Please begin with the line containing "Image resolution: width=846" and reproduce each line exactly until the records below end, without any pictures.

== Data listing ==
○ ○ ○ ○ ○ ○ ○

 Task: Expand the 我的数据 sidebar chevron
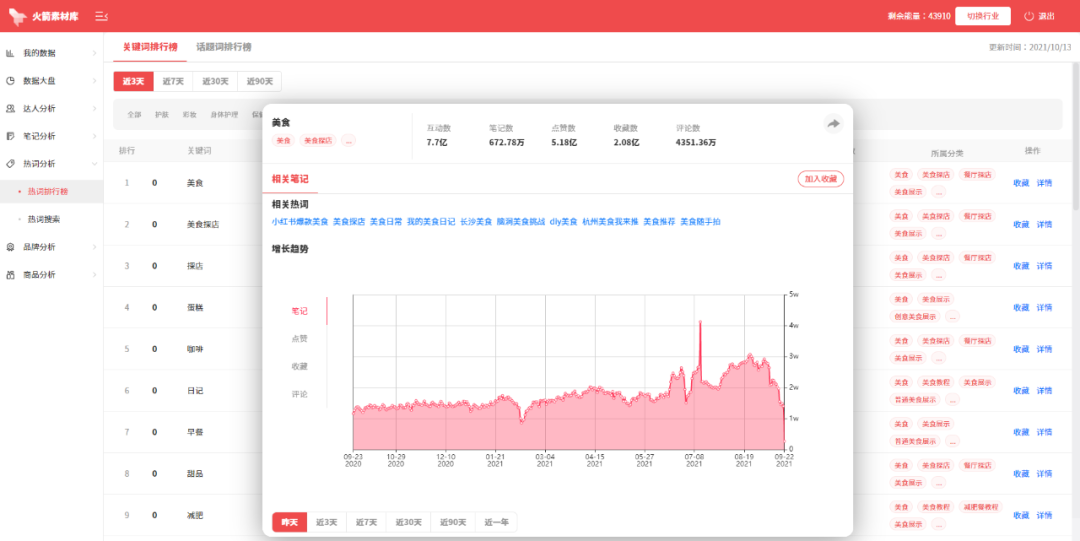tap(94, 53)
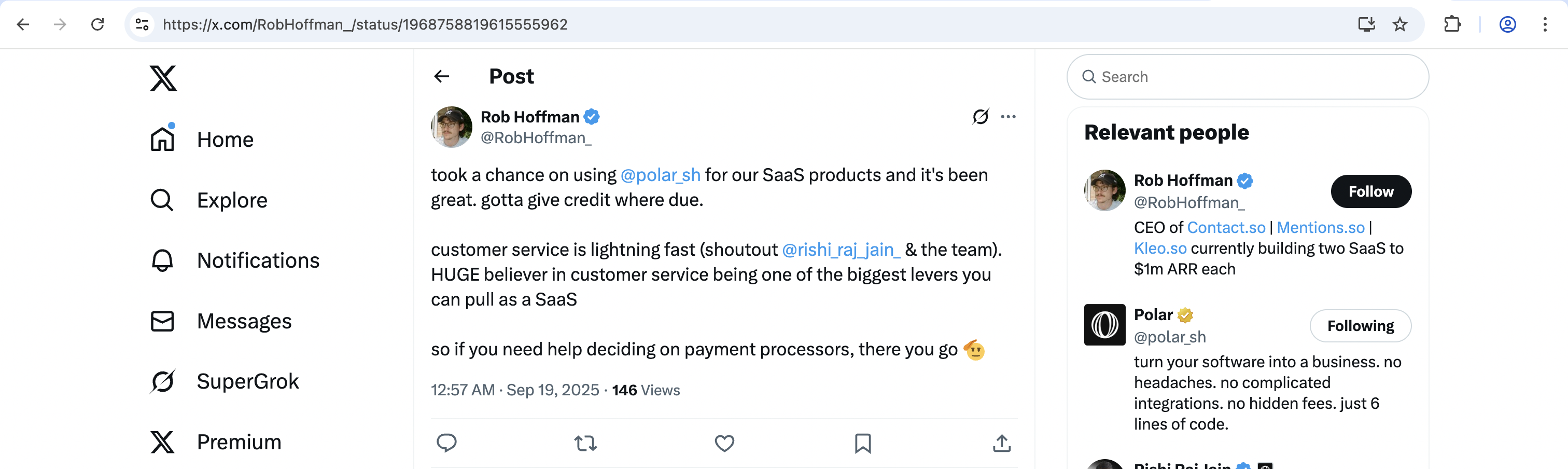Click the X logo in the sidebar

click(x=163, y=78)
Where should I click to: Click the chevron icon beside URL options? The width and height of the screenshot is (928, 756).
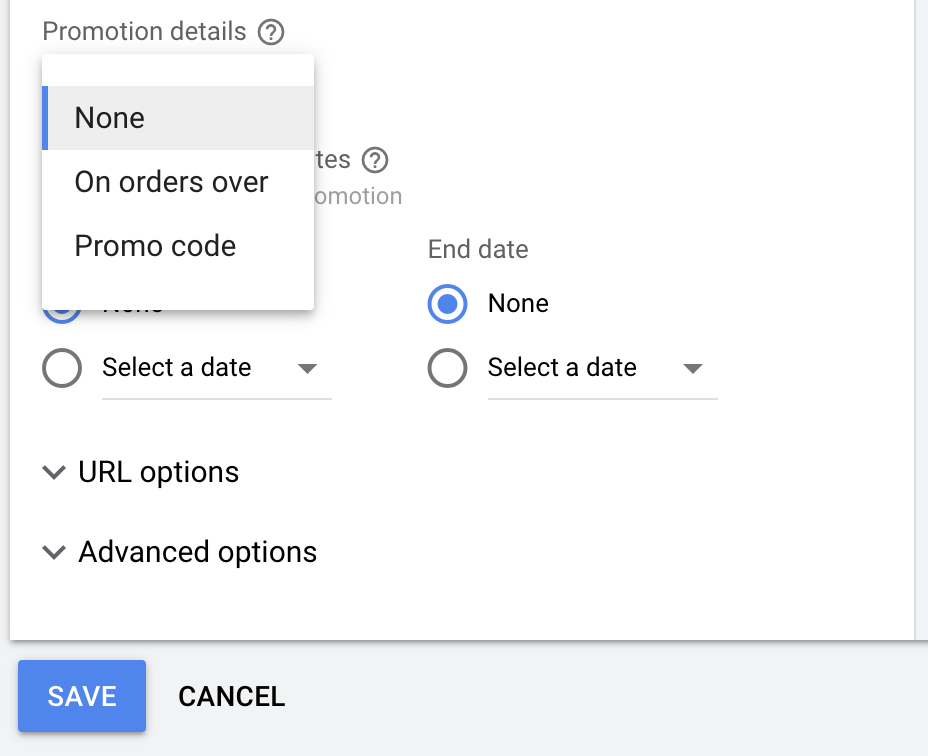[x=54, y=473]
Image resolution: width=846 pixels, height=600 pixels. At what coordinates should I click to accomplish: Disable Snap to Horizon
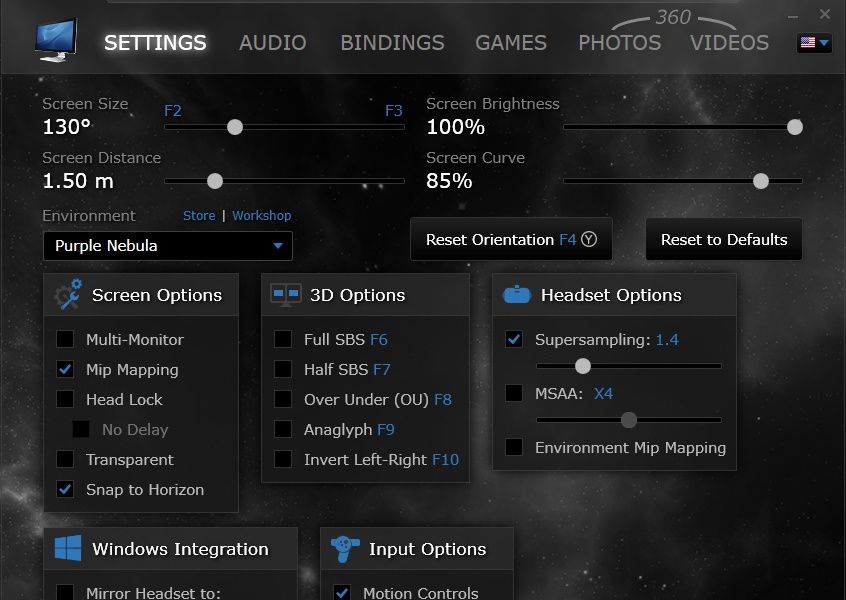tap(66, 489)
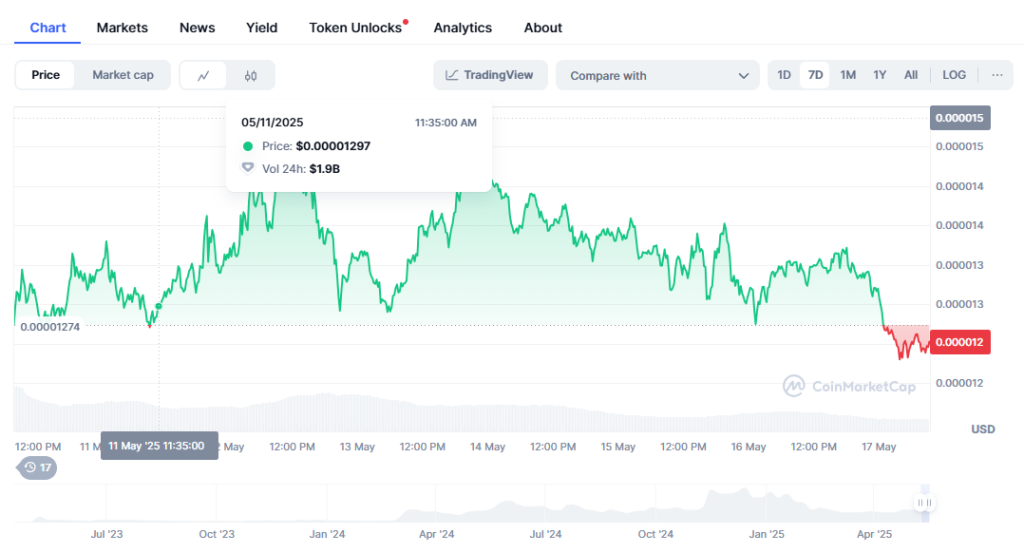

○ ○ ○ ○ ○ ○ ○

== Your solution ==
Image resolution: width=846 pixels, height=600 pixels. At what coordinates should I click to accomplish: Disable Snap to Horizon
tap(66, 489)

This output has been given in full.